Tre opere che hanno richiesto un impegno notevole, ma che ci hanno restituito qualcosa di prezioso: la possibilità di entrare in dialogo con restauratori e studiosi, di confrontarci, di osservare l’opera d’arte non solo come immagine, ma come materia viva, complessa, stratificata.

Tra le opere esposte, le croci sagomate — tre in totale — sono forse quelle che più hanno colpito l’immaginazione dei visitatori e che probabilmente resteranno più a lungo nella memoria collettiva. Per noi, in particolare, resterà indelebile l’incontro con la croce del Pesellino: un artista capace di sorprendere per raffinatezza tecnica e intensità espressiva. Un’opera rimasta a lungo nascosta, tornata visibile grazie alla mostra e al generoso sostegno dei Marchesi Antinori, che ne hanno sponsorizzato il restauro.

Nulla potrà cancellare i ricordi dei giorni in quel di Cortona e l’emozione per essere al cospetto di due opere del Beato, tra le più emblematiche. L’ Annunciazione, volto del Museo Diocesano di Cortona e forse opera più conosciuta di questo pittore per la sua iconicita’. Il Trittico, dipinto che neanche la furia umana (seconda Guerra Mondiale) e l’attacco dovuto alle muffe, eredità della sua prigionia tra le mura in cui fu ricoverato per sfuggire alla violenza di cui sopra, ha visto perdere bellezza. Una bellezza restituita dal sapiente e innovativo quanto radicale restauro eseguito dall’Opificio ancora nel secolo scorso. Restauro che occupa interi capitoli nei manuali per gli allievi delle scuole di restauro.

Ma l’eredità più profonda di questa esposizione non è solo nelle opere restaurate o studiate. È nei dialoghi che si sono intrecciati attorno a esse. Le restauratrici del laboratorio L’Atelier ci hanno coinvolte fin dalle fasi di progettazione dell’intervento, dando vita a un confronto continuo durante i lavori, con l’obiettivo condiviso di sostenere il restauro e, insieme, di comprendere più a fondo la tecnica dell’artista. Un pittore che, pur in una carriera breve, ha saputo fare del disegno uno strumento di straordinaria abilità e consapevolezza.
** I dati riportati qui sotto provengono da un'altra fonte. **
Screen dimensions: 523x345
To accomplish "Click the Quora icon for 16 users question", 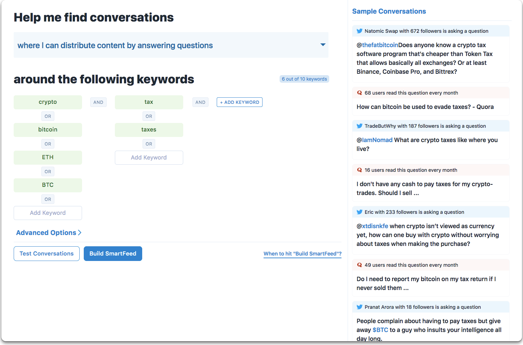I will tap(359, 170).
Durante tutte le campagne diagnostiche, il confronto con storici dell’arte e studiosi è stato per noi un momento di grande arricchimento, umano e professionale. Come qualcuno ha scritto commentando le immagini dell’esposizione, questa era una mostra che “ci voleva”.

Forse è proprio questo ciò che resta davvero: la possibilità di avviare nuove ricerche, di realizzare restauri nati per una mostra, di produrre pubblicazioni che raccontino non solo l’evento, ma anche i processi di studio e di indagine che lo hanno reso possibile. Un’eredità silenziosa ma duratura, che continua a nutrire la conoscenza anche dopo che le luci dell’esposizione si sono spente.

Tutto ciò lo potrete ritrovare in 

 Restauri per una mostra, a cura di Ludovica Sebregondi, edito da Marsilio Arte

Credeteci se vi diciamo che anche di questo libro se ne sentiva il bisogno. Ci auguriamo che questa sia la prima di numerosi iniziative del genere perché “scripta manent” così come rimarra’ indelebile l’emozione delle tracce disegnative occultate dal colore e che rivelano la bellezza di un pensiero.